[Goal of the exercise] Starting at the first line of the data below, retype every line up to and including the one containing "Given: Click the Open Source icon".

[Exercise data]

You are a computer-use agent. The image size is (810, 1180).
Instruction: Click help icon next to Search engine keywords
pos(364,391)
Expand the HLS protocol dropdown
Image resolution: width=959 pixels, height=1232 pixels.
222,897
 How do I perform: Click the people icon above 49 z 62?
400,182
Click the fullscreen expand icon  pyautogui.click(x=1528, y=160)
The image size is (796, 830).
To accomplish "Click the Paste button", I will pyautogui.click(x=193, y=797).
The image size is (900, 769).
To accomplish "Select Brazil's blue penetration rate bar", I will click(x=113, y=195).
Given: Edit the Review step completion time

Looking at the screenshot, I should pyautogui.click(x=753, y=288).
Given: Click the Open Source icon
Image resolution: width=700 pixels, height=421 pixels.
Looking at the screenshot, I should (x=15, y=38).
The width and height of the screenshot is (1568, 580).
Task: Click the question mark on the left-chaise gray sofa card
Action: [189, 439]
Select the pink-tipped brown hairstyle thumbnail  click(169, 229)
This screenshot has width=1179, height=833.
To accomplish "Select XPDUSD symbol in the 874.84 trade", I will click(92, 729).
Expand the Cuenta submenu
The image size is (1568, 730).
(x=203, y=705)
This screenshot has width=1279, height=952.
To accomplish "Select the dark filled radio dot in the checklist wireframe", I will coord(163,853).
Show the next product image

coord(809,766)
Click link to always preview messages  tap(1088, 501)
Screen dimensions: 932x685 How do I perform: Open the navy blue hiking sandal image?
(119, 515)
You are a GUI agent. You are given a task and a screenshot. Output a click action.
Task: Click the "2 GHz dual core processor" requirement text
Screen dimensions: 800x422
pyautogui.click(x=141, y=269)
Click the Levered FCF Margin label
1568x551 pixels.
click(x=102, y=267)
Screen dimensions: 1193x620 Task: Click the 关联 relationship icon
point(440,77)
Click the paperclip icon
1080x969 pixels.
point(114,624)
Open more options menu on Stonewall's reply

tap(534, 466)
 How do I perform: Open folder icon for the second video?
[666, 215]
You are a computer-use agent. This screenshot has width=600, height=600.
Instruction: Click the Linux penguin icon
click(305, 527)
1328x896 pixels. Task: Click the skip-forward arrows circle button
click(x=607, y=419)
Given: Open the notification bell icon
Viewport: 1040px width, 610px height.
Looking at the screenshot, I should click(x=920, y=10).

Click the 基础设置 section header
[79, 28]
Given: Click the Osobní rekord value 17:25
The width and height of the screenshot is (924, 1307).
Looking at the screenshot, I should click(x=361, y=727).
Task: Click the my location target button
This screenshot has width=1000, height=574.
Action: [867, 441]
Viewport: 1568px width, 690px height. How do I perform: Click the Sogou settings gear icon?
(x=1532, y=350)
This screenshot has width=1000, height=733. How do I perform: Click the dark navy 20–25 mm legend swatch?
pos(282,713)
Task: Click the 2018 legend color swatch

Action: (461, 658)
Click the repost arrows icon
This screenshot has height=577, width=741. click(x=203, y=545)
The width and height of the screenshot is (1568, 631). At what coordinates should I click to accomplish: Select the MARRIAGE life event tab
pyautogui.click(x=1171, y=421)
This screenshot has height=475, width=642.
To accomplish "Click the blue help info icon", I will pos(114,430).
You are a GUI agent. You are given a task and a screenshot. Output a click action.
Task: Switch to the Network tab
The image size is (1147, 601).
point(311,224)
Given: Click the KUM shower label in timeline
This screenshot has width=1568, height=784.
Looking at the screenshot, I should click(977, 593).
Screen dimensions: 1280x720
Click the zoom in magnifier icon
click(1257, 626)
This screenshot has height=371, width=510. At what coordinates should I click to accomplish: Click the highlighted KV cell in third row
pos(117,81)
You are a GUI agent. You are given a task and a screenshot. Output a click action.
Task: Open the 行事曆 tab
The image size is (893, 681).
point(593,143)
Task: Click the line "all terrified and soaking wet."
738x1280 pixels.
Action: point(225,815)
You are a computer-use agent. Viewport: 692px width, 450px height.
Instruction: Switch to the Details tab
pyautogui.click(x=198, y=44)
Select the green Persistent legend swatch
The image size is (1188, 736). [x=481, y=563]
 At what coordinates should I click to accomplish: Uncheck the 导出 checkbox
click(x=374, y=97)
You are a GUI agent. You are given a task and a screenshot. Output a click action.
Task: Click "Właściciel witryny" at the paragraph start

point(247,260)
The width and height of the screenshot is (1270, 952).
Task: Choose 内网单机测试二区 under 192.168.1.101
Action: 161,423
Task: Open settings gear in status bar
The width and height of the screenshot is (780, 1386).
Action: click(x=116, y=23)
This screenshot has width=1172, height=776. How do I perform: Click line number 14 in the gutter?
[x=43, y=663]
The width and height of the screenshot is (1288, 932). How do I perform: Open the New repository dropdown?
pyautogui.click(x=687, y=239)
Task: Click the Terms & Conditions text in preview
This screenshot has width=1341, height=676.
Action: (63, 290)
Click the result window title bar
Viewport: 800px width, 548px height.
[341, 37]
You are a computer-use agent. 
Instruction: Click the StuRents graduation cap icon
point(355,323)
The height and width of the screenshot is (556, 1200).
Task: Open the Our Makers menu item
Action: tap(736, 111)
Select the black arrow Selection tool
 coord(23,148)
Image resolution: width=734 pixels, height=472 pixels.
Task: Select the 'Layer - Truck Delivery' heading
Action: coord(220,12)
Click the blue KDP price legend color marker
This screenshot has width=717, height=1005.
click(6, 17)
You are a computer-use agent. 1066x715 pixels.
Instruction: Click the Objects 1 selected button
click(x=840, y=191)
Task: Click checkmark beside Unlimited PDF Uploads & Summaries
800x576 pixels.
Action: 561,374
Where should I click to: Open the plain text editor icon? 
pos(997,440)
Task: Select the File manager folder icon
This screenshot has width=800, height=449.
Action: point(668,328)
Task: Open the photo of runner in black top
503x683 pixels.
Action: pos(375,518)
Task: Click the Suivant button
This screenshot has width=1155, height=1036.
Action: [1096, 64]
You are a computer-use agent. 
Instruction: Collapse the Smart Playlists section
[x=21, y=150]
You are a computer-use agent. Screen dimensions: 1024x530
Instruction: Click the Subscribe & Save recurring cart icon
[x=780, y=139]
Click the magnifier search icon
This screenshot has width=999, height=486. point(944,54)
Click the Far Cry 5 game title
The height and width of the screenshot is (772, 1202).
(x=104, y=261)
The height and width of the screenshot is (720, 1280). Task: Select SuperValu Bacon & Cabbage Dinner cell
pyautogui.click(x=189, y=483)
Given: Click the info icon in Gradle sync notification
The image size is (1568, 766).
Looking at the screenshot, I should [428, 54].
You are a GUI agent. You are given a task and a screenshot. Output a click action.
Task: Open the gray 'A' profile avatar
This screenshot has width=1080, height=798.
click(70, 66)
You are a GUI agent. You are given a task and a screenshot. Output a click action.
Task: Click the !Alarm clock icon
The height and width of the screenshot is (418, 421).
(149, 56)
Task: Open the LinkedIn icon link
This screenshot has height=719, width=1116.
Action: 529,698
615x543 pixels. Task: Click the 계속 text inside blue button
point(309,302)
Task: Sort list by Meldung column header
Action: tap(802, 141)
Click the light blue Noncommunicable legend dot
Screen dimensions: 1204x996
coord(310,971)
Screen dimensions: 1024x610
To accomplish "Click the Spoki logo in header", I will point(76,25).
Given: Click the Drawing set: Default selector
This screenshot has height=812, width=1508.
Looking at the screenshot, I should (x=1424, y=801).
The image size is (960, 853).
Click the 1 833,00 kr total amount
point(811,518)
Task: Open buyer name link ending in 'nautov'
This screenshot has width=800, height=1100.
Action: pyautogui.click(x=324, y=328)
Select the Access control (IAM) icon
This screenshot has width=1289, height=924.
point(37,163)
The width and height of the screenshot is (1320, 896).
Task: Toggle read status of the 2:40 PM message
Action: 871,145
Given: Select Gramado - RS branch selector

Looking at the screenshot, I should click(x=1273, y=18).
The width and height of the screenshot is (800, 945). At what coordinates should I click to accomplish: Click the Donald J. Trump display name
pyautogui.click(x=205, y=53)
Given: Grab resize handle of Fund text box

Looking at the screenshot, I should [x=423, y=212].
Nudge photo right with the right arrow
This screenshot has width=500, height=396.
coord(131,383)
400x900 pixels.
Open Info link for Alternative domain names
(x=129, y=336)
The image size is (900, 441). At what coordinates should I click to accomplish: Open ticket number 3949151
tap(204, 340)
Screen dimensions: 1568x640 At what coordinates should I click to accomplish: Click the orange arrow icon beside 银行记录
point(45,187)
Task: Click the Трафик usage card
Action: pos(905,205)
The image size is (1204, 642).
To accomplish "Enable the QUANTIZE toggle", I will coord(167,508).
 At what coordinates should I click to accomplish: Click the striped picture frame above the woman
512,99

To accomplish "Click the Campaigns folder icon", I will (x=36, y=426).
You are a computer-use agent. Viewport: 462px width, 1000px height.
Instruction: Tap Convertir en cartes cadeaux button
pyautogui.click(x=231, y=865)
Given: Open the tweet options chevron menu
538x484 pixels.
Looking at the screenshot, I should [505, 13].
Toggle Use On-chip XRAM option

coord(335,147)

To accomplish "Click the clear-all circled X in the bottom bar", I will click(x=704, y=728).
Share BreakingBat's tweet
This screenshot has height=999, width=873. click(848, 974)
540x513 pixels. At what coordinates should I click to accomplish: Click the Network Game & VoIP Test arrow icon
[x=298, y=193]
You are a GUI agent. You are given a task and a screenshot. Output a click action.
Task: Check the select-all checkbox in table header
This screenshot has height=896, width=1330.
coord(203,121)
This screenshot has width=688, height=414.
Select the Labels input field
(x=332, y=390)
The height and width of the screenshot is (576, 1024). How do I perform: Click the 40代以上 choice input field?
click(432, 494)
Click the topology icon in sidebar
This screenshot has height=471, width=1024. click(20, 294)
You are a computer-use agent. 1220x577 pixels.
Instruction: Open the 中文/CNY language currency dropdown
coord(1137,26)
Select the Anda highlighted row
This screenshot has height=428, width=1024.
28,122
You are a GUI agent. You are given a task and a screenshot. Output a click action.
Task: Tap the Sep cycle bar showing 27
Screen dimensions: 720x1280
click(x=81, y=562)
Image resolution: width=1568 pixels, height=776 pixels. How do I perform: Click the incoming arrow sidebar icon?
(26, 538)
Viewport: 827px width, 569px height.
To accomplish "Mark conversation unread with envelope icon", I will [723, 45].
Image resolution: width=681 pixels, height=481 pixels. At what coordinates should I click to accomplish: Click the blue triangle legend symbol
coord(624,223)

[Answer area]
You are a computer-use agent. The image size is (810, 1180).
Instruction: Click help icon next to Search engine keywords
pos(364,391)
Expand the HLS protocol dropdown
Image resolution: width=959 pixels, height=1232 pixels.
222,897
 How do I perform: Click the people icon above 49 z 62?
400,182
Click the fullscreen expand icon  pyautogui.click(x=1528, y=160)
The image size is (796, 830).
To accomplish "Click the Paste button", I will pyautogui.click(x=193, y=797).
The image size is (900, 769).
To accomplish "Select Brazil's blue penetration rate bar", I will click(x=113, y=195).
Given: Edit the Review step completion time

Looking at the screenshot, I should pyautogui.click(x=753, y=288).
Given: Click the Open Source icon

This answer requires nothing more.